José Jiménez Lozano

Evocación de Julien Green

Cuando, hace un tiempo, escribí un prólogo para el «Diario de Julien Green» de 1933 a 1939 que había aparecido en dos volúmenes, el primero bajo el título de «Los años fáciles» que comprende desde el 33 al 35, y los «Últimos días felices» que va desde el 35 al 40, me llamó la atención algo que Green comentará, más tarde, en 1970, en un prólogo suyo a una nueva edición de «Los años fáciles». Escribía: «Los años transforman a los libros. Sería equivocado decir que los envejecen, se convierten en otros. Puesto en presencia de un texto de 1930, un lector de 1970 no lee en absoluto con los mismos ojos que el lector del volumen del principio de su carrera, ni ve allí las mismas cosas... La dicha, la simple alegría de vivir me fueron regaladas ampliamente, mientras se amontonaban en el porvenir las grandes amenazas de la política»; y unas líneas más adelante en este mismo texto añade que, «cuando apareció este primer tomo del diario fui acusado del gran pecado mortal de nuestra época, a saber, el indiferentismo respecto a la política. La verdad es que ésta –lo he dicho muchas veces– me causó siempre horror, lo que no es ciertamente indiferencia».

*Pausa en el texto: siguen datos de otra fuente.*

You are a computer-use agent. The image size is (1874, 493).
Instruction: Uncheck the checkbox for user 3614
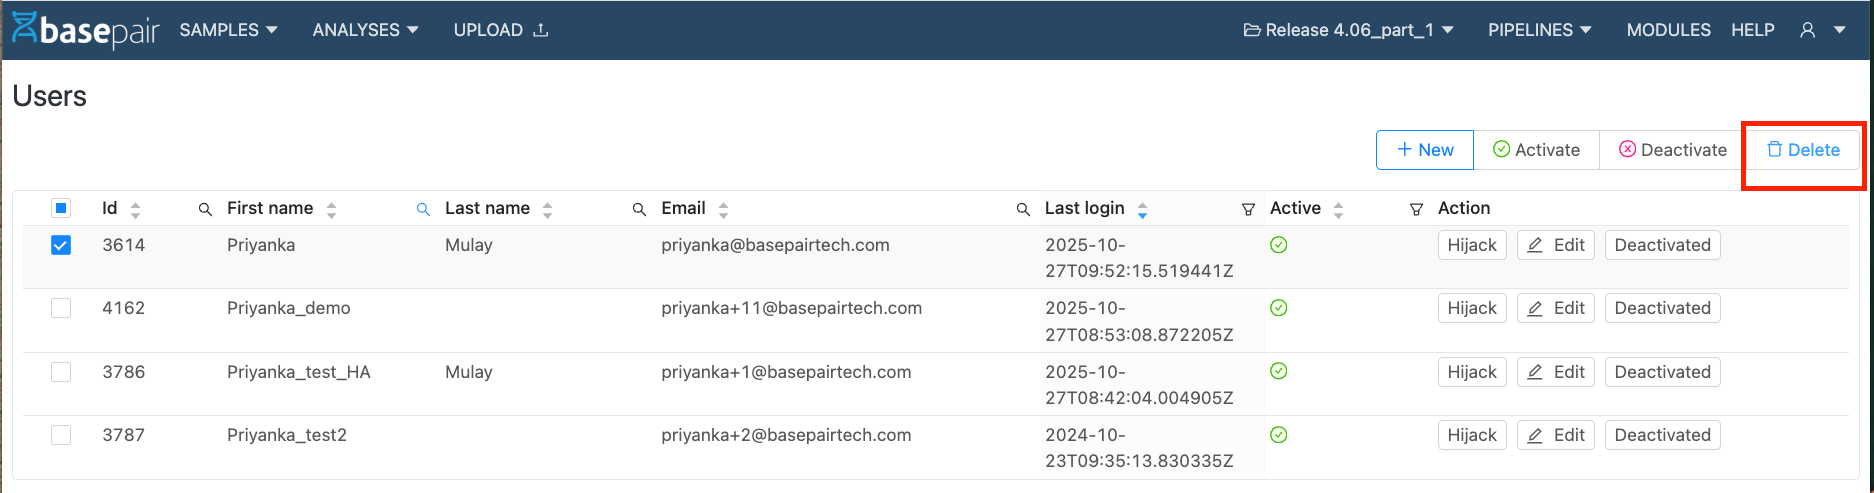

Y todavía añade, en otra parte: «A los dieciséis años y medio en el frente de Argonne, en 1942, con uniforme americano contra los nazis ¿dónde está la torre solitaria? Y luego mis libros son la prueba de mi interés por el prójimo. ¡Que me dejen en paz de compromisos! En cuanto a mi distanciamiento de quienes se agitan en la escena del mundo, diré que amo a las gentes por sí mismas y no por los títulos y las faramallas de que se revisten». Aunque, ciertamente, tampoco estuvo Green ausente de la vida mundana de la literatura y del arte, y fue amigo, por ejemplo, de André Gide y François Mauriac, bien introducidos en los debates y las luchas políticas, o de Salvador Dalí y otros artistas relucientes del tiempo.

Ajeno a la política y horrorizado de ella, también pasó Julien Green tranquilamente indemne por toda la revolución literaria y artística de aquellos años, y siguió narrando, como lo había hecho anteriormente, tragedias a la vez interiores y carnales, verdaderamente penetrantes y a veces feroces, o vidas en el límite del desespero y la negrura de la noche más oscura. Y, frecuentemente, desde el fondo de su laceración, incluso en su vividura religiosa, desde el tiempo de su temprana conversión del protestantismo al catolicismo y, en sus últimos años, no ha faltado su dolorida, amarga queja ante lo que él consideraba una especie de protestantización, e incluso de mundanización, y de despojo, especialmente en el ámbito de la liturgia que tanto había amado.

Curiosamente, por lo demás, aunque la mayor parte de sus obras fueron escritas en francés y en Francia nació, aceptando la forma francesa de su nombre, «Julien» y allí residió casi la totalidad de su vida, integrándose a su mundo literario y perteneciendo incluso a la Académie Française, nunca quiso nacionalizarse francés y en los últimos años de su existencia proyectó irse a vivir a Forli, en Italia, abandonó la Academia Francesa y volvió a firmar con la forma inglesa de su nombre: «Julian», y fue enterrado, en agosto de 1998 en la iglesia austriaca de San Egidio, en Klagenfurt, en cuyo interior había visto una estatuilla de la Virgen que le había fascinado, en una visita hecha en 1990.

Green había interrumpido precisamente sus primeros diarios de los tiempos fáciles y felices, porque la felicidad le parecía imposible en el trastocado mundo europeo, y siguió teniendo miedo al derrumbe de «una civilización de una cierta calidad de refinamiento», según anotará luego en los noventa a propósito de los madrigales y de los cantos religiosos de Monteverdi. Pero todo ocurre, ahora, con este mundo por el que Green temía, como si, efectivamente, hubiera desaparecido, o no se hubiera dado, ni se pudiese dar nunca.